___ RECORD SET ___
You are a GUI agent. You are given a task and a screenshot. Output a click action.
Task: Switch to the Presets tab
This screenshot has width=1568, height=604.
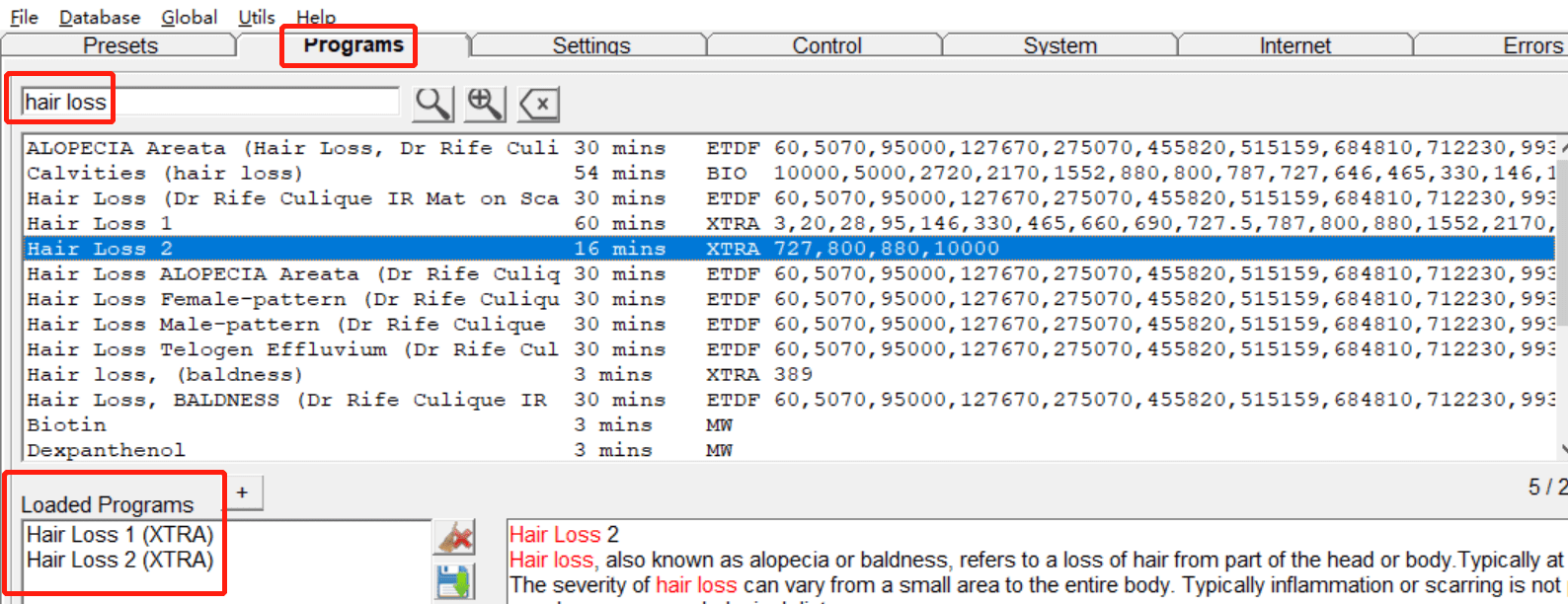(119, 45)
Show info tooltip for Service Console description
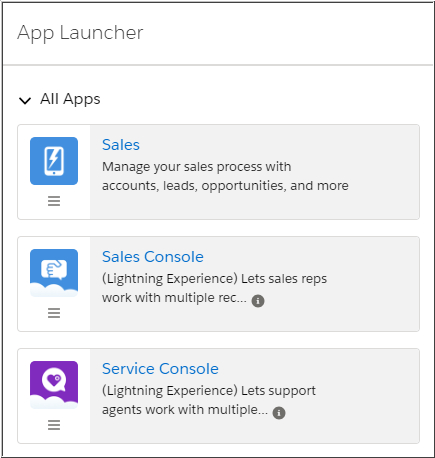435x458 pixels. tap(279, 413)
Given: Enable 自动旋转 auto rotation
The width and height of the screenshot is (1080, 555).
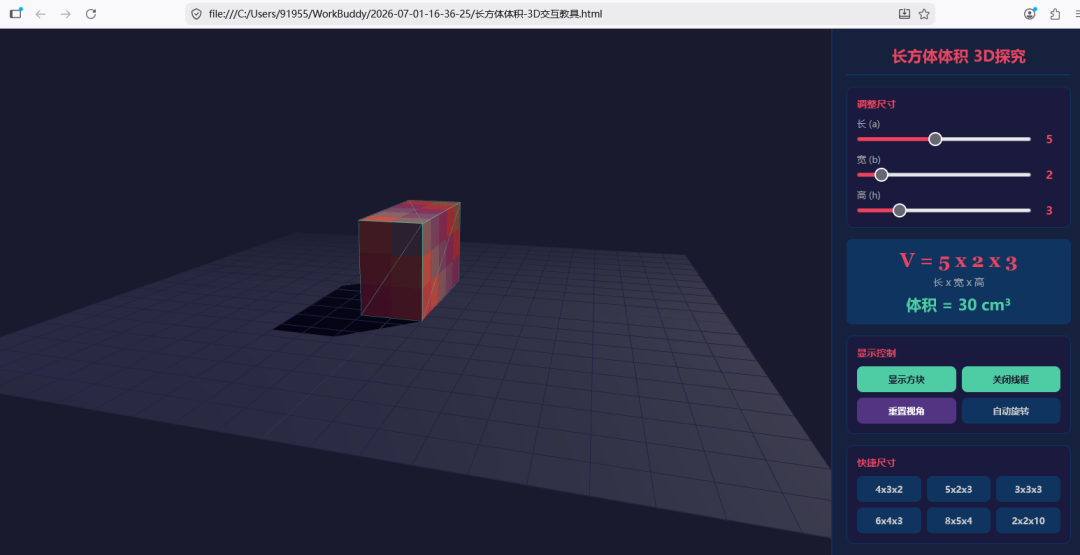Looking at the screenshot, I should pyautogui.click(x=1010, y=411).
___
___ RECORD SET ___
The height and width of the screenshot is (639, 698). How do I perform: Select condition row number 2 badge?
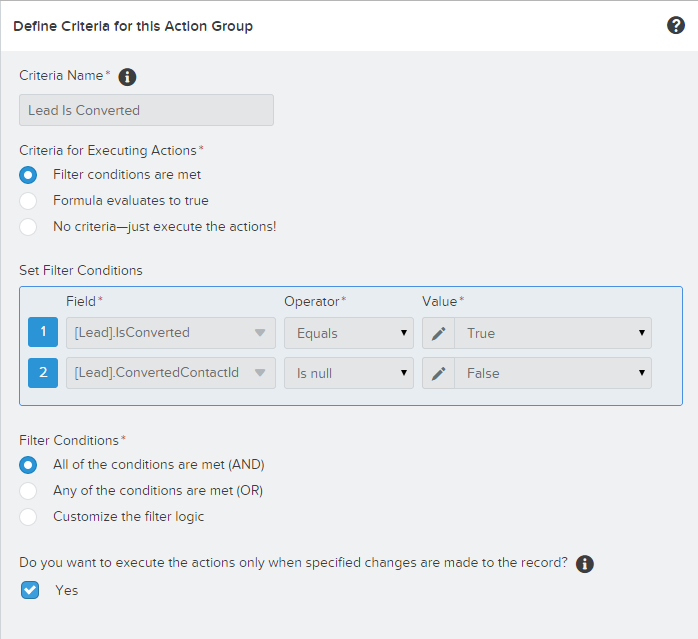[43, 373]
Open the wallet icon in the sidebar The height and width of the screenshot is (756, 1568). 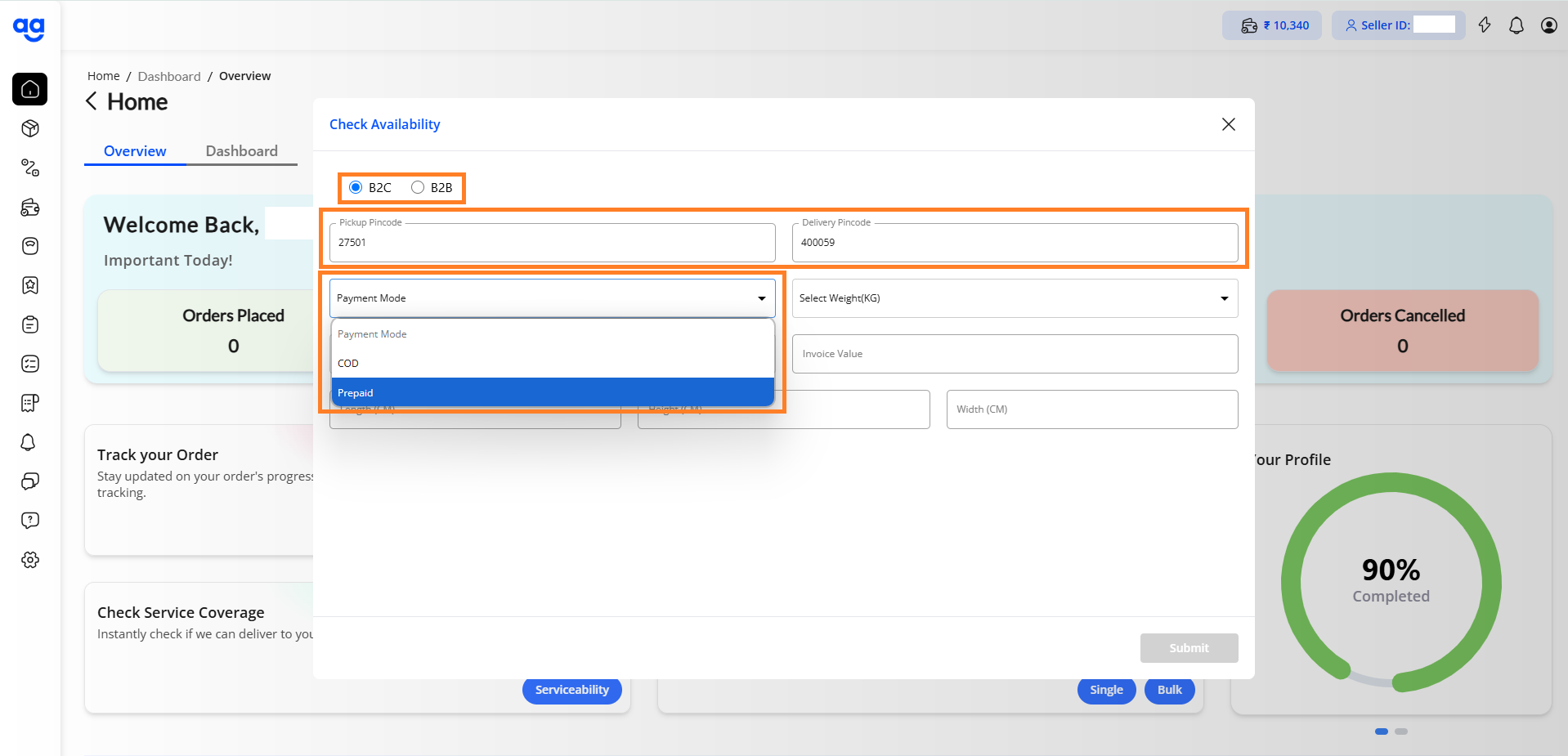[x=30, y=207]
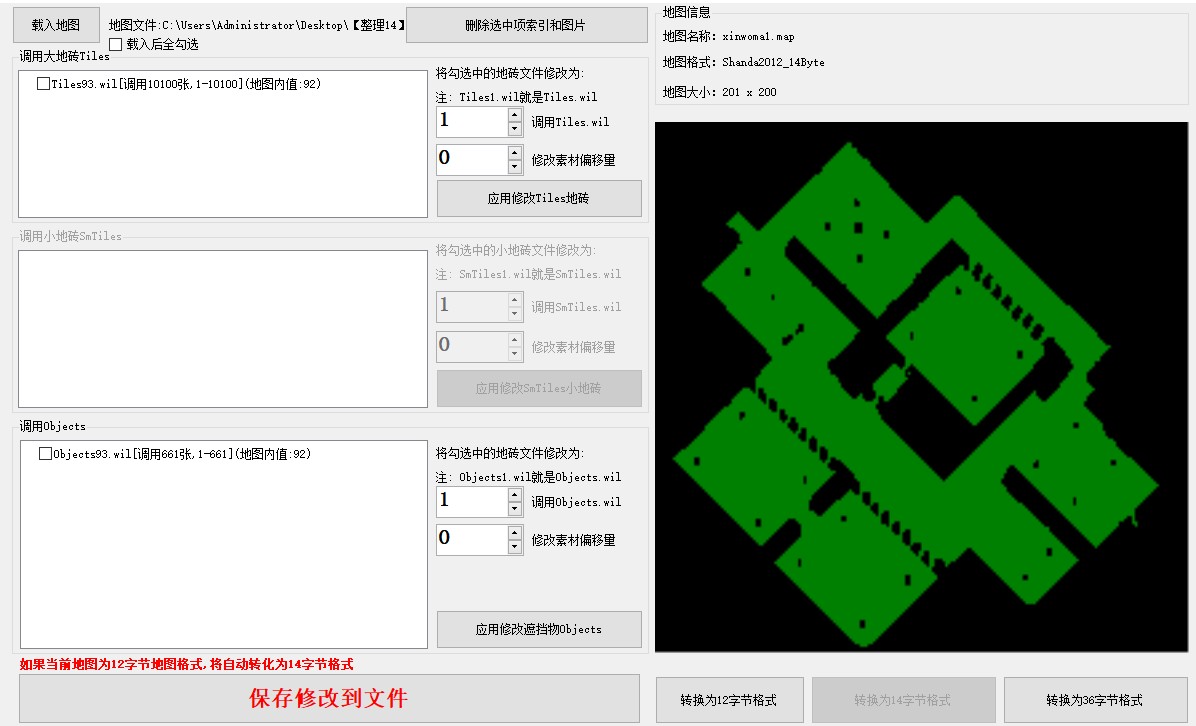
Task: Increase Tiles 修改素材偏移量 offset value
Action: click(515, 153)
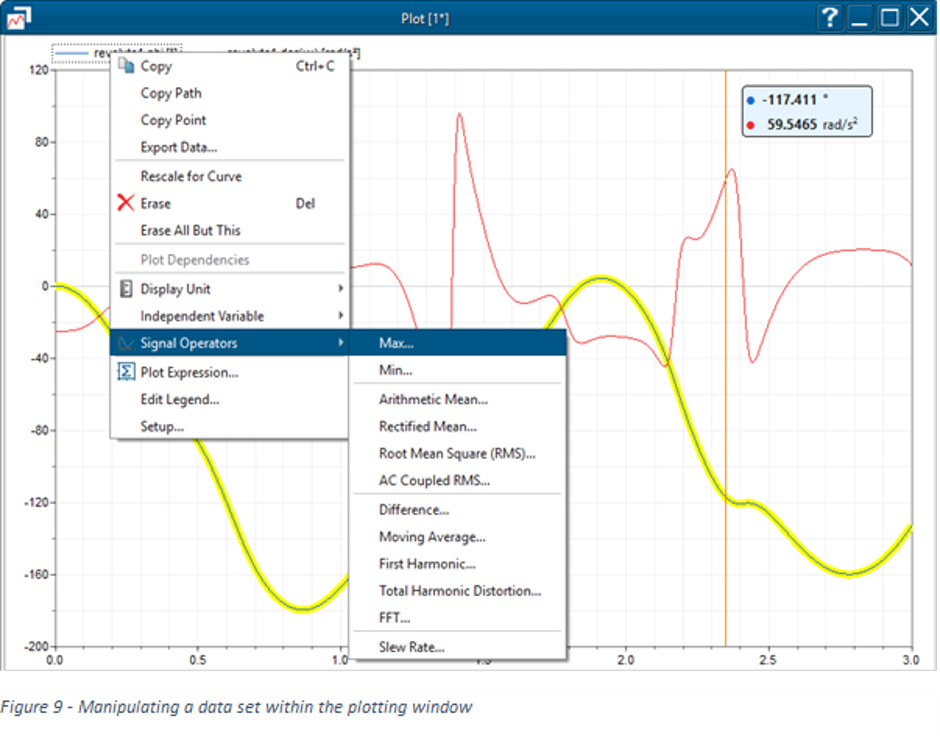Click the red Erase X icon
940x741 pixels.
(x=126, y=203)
___
▶ WORK ITEM:
For this exercise, return exactly the lines above from the line with "Task: Switch to the Presets tab" through the line with "Given: Enable 自动旋转 auto rotation", both included. Do not copy the pictures.

▶ WRITTEN ANSWER:
Task: Switch to the Presets tab
This screenshot has width=1568, height=604.
(119, 45)
Show info tooltip for Service Console description
435x458 pixels. tap(279, 413)
Given: Enable 自动旋转 auto rotation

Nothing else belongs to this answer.